Looking specifically at the Scottish regulations, Professor McHarg points out that they contain a “review clause” which, by her interpretation, mean “the Scottish ministers are bound to end the lockdown as soon as they consider it no longer necessary”. She identifies similar provisions in the Welsh and Northern Irish regulations.
If the devolved administrations decided to end lockdown earlier or in a different way to the route chosen by Westminster, it “would not, therefore, be a question of ‘overruling’ the UK government, as each devolved administration has their own powers to determine the nature and extent of the lockdown for their own territory”.
Professor Michael Kenny, who is Professor of Public Policy at the University of Cambridge told FactCheck: “Most of the key decisions relating to lockdown, and when and how it might be released, lie in the hands of the devolved administrations so they would not need to seek permission from the UK government about them.”
Could Westminster force the issue?
What would happen if the UK government or Parliament tried to block a decision by the Scottish, Welsh or Northern Irish administrations to lift or ease lockdown?
Jess Sargeant again: “The UK’s constitutional arrangements mean that the UK Parliament retains the power to legislate in devolved areas. So in theory, the UK Government could overrule the devolved administrations”. But, she says, “this looks unlikely to happen at this point”.

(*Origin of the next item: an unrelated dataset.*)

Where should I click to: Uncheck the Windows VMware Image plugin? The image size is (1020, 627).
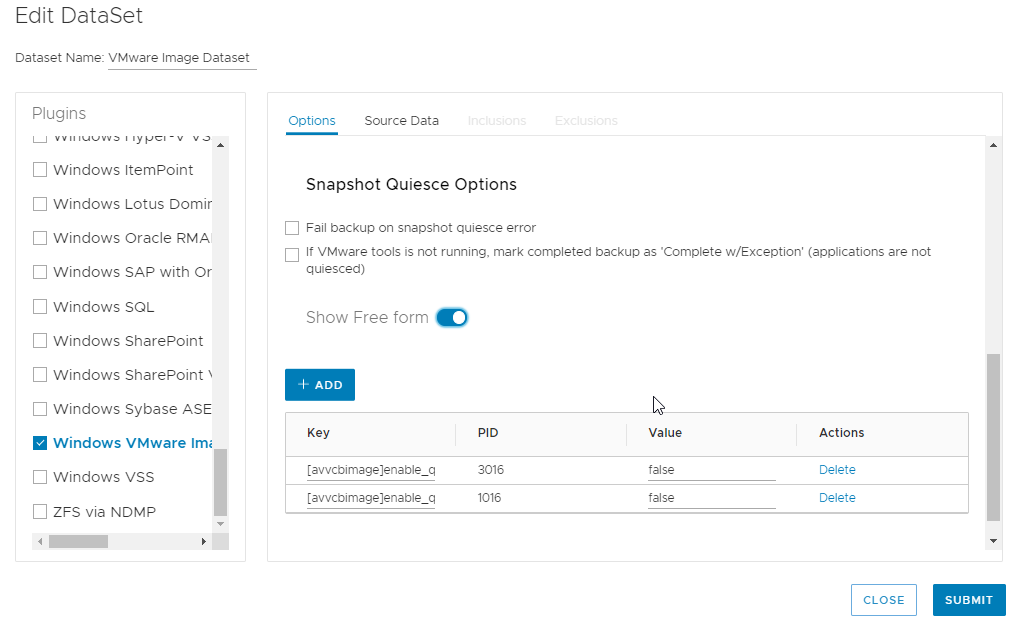pyautogui.click(x=40, y=443)
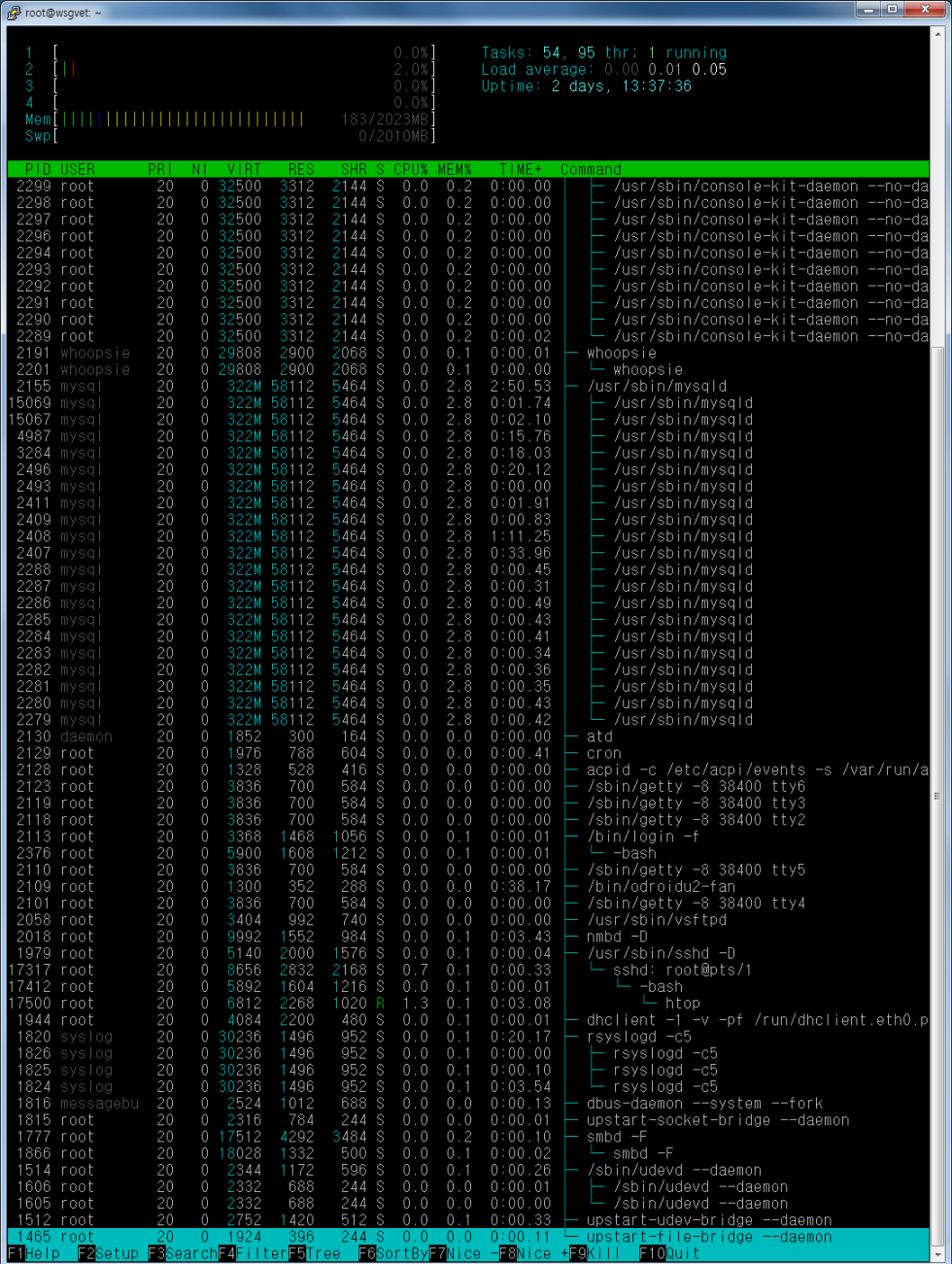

Professor Kenny points out: “For the most part, [the devolved administrations] and their scientific experts have been consulting jointly with the UK government and its experts, and have followed a common approach to lockdown.”
But, he says “there have been some small differences in how it has been implemented, and the Scottish government has indicated that it is prepared to develop a more independent approach to the management of Scotland’s exit from it, if the evidence demands that.”

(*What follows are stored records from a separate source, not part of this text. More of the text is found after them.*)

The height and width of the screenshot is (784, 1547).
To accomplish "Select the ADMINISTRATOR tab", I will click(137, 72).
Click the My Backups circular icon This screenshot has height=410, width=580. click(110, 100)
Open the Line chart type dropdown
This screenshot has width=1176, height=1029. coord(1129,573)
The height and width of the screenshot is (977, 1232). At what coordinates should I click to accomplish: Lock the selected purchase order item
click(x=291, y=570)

What do the devolved administrations say?
A spokesperson for the Welsh government confirmed that they have not set out a definitive timetable for easing the lockdown restrictions.
A spokesperson for the Northern Ireland executive told FactCheck: “The Executive’s clear focus at this time is the ongoing health risk from Covid-19. The restrictions in place are making a real difference in protecting people and saving lives, and they need to continue. The Executive will continue discussions and making preparations for how and when we can move into a recovery phase when the time is right, taking account of all relevant evidence and advice.”
The Scottish government was contacted for comment.